Qualche risposta arriva dalla manifestazione tenutasi a Roma per celebrare il 25 novembre, giornata mondiale contro la violenza sulle donne. La partecipazione massiccia, stimata dagli organizzatori sulle 150.000 unità, fa ben sperare rispetto all’attenzione che l’argomento di genere è ancora in grado di suscitare, dopo il ripiegamento del movimento delle donne seguito alle importanti mobilitazioni degli anni Settanta, ma si scontra con il limite intrinseco di risolversi appunto in istanza culturale, dove le problematiche specificamente femminili perdono il connotato di istanze di classe e finiscono per fondersi in un indistinto calderone di blande rivendicazioni che accomunano donne borghesi e proletarie, ponendo l’accento solamente su questioni di diritto, educazione, egualitarismo, cultura del rispetto.

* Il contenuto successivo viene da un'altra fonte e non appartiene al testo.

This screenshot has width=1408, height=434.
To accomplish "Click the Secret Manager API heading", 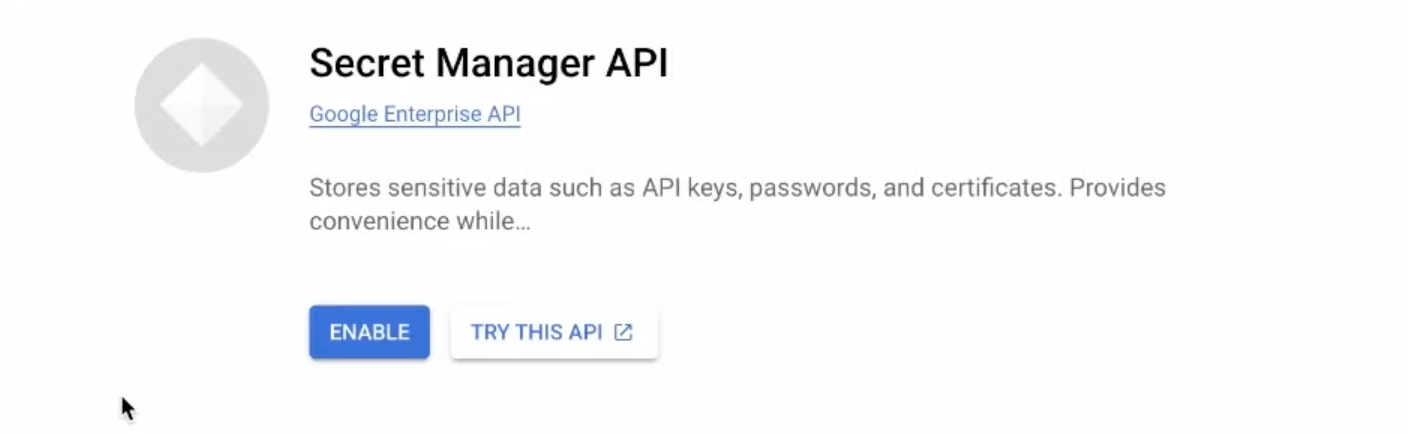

Gli argomenti proposti, di indubbia importanza, devono essere associati a mobilitazioni per l’acquisizione di maggiori diritti di genere: occorre da un lato lottare per mantenere intatti i diritti già in parte acquisiti e migliorarli, e ottenerne di nuovi, ma parallelamente condurre una lotta spietata, senza quartiere, contro il capitalismo, che nei suoi momenti di prosperità concede per poi prontamente togliere nei periodi di crisi. Queste parole d’ordine erano totalmente assenti nella piattaforma della manifestazione romana del 24 novembre scorso, ciò ha fatto si che tentassero di sfilare esponenti del governo ed esponenti dell’opposizione, dalle parlamentari di Sinistra Europea, presenti con una piattaforma estremamente debole e incoerente, a Stefania Prestigiacomo e Mara Carfagna di Forza Italia, ai ministri Livia Turco, Giovanna Melandri e Barbara Pollastrini. Ma la manifestazione ha rivelato consistenti settori di donne che lanciavano slogan antigovernativi e che poi hanno vivacemente contestato la presenza di esponenti sia del governo che dell'opposizione, estromettendole dal corteo ed impedendo che monopolizzassero mediaticamente le conclusioni della manifestazione (in piazza Navona alcune manifestanti hanno assaltato il palco montato dalla troupe televisiva de La7 per le interviste di chiusura alle ministre Turco, Pollastrini e Melandri).

 

Il lavoro del PdAC tra le donne

 

Le tante donne in piazza hanno dimostrato che è possibile un nuovo protagonismo del movimento delle donne. E, nonostante la debolezza della piattaforma, il PdAC ha rivolto la sua azione di propaganda ai settori di donne più combattivi, che pure erano presenti, diffondendo chiare parole d’ordine che indicavano come, partendo dalla condizione di classe di donne oppresse, senza separatismi, sia necessario unirsi ai propri compagni di classe per rivendicare un drastico cambiamento di società, e insieme contribuire a far nascere un’etica nuova, dove donne e uomini finalmente liberati dall’oppressione, maturino dei nuovi modi di convivenza, basati sul rispetto reciproco e sulla piena accettazione dell’alterità sessuale.

Nell’immediato il movimento deve mettere in campo, e noi lavoreremo per questo, una battaglia frontale contro le politiche del governo che si stanno dimostrando contro le donne a cominciare dal lavoro, la scuola e l’università, i servizi e il welfare; allo stesso tempo è urgente un’immediata mobilitazione di massa che contrasti i continui e indiscriminati attacchi alla legge 194 sferrati dalle gerarchie vaticane e sostenute indistintamente da settori del centrodestra e del centrosinistra.